Thread: where+orderby+limit not (always) using appropriate index?

where+orderby+limit not (always) using appropriate index?

From
Szűcs Gábor
Date:
Dear Gurus,

I don't think it's a bug, I just don't understand what's behind this. If
there's a paper or something on this, please point me there.

Version: 7.4.6
Locale: hu_HU (in case that matters)
Dump: see below sig.

Abstract:
Create a table with (at least) two fields, say i and o.
Create three indexes on (i), (o), (i,o)
Insert enough rows to test.
Try to replace min/max aggregates with indexable queries such as:

SELECT o FROM t WHERE i = 1 ORDER BY o LIMIT 1;

Problem #1: This tends to use one of the single-column indexes (depending on
the frequency of the indexed element), not the two-column index. Also, I'm
not perfectly sure but maybe the planner is right. Why?

Problem #2: If I drop the problematic 1-col index, it uses the 2-col index,
but sorts after that. (and probably that's why the planner was right in #1) Why?

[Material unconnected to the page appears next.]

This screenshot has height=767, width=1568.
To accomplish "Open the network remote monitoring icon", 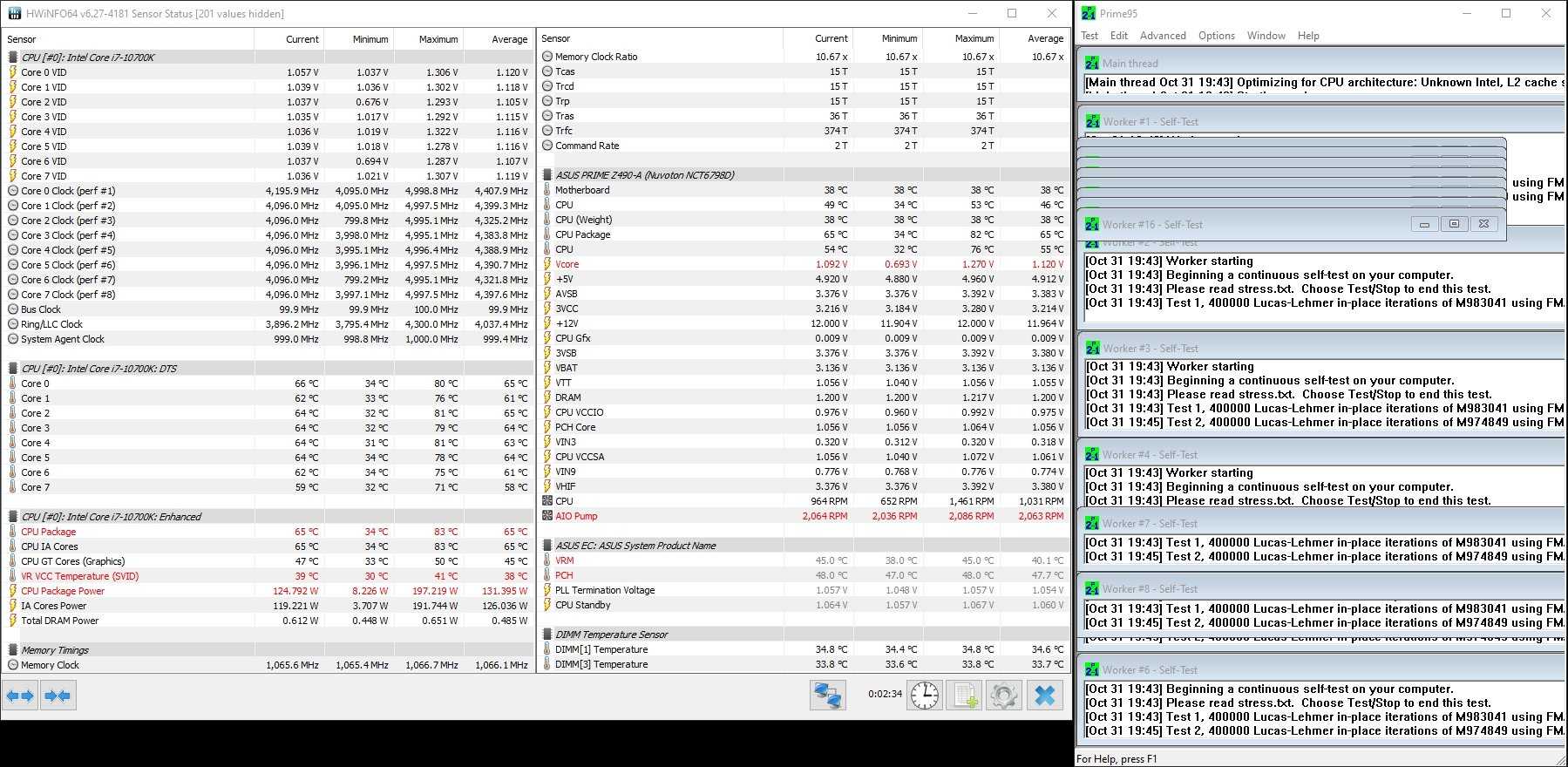I will pos(827,695).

Below is an example that isn't perfect; also, IRL I use a second field of
type date.

Problem #3: It seems that an opposite index (o, i) works differently but
still not always. Why?

In case it matters, I may be able to reproduce the original problem with
original data.

TIA,
--
G.

# CREATE TABLE t(i int, o int);
CREATE TABLE
# CREATE INDEX t_i on t (i);
CREATE INDEX
# CREATE INDEX t_o on t (o);
CREATE INDEX
# CREATE INDEX t_io on t (i, o);
CREATE INDEX
# INSERT INTO t SELECT 1, p.oid::int FROM pg_proc p WHERE Pronamespace=11;
INSERT 0 1651
# explain analyze select * from t where i=1 order by o limit 1;
                                                   QUERY PLAN
--------------------------------------------------------------------------------------------------------------
  Limit  (cost=0.00..3.37 rows=1 width=8) (actual time=0.028..0.029 rows=1
loops=1)
    ->  Index Scan using t_o on t  (cost=0.00..20.20 rows=6 width=8) (actual
time=0.025..0.025 rows=1 loops=1)
          Filter: (i = 1)
  Total runtime: 0.082 ms
(4 rows)

# drop index t_o;
DROP INDEX
# explain analyze select * from t where i=1 order by o limit 1;
                                                       QUERY PLAN
-----------------------------------------------------------------------------------------------------------------------
  Limit  (cost=6.14..6.14 rows=1 width=8) (actual time=4.624..4.625 rows=1
loops=1)
    ->  Sort  (cost=6.14..6.15 rows=6 width=8) (actual time=4.619..4.619
rows=1 loops=1)
          Sort Key: o
          ->  Index Scan using t_io on t  (cost=0.00..6.11 rows=6 width=8)
(actual time=0.026..2.605 rows=1651 loops=1)
                Index Cond: (i = 1)
  Total runtime: 4.768 ms
(6 rows)

[local]:tir=#



> SELECT o FROM t WHERE i = 1 ORDER BY o LIMIT 1;

    use :
    ORDER BY i, o

    If you have a multicol index and want to order on it, you should help the
planner by ORDERing BY all of the columns in the index...
    It bit me a few times ;)

Re: where+orderby+limit not (always) using appropriate index?

From
Tom Lane
Date:
=?ISO-8859-2?Q?Sz=FBcs_G=E1bor?= <surrano@gmail.com> writes:
> Create a table with (at least) two fields, say i and o.
> Create three indexes on (i), (o), (i,o)
> Insert enough rows to test.
> Try to replace min/max aggregates with indexable queries such as:

> SELECT o FROM t WHERE i = 1 ORDER BY o LIMIT 1;

> Problem #1: This tends to use one of the single-column indexes (depending on
> the frequency of the indexed element), not the two-column index. Also, I'm
> not perfectly sure but maybe the planner is right. Why?

To get the planner to use the double-column index, you have to use an
ORDER BY that matches the index, eg

    SELECT o FROM t WHERE i = 1 ORDER BY i,o LIMIT 1;

            regards, tom lane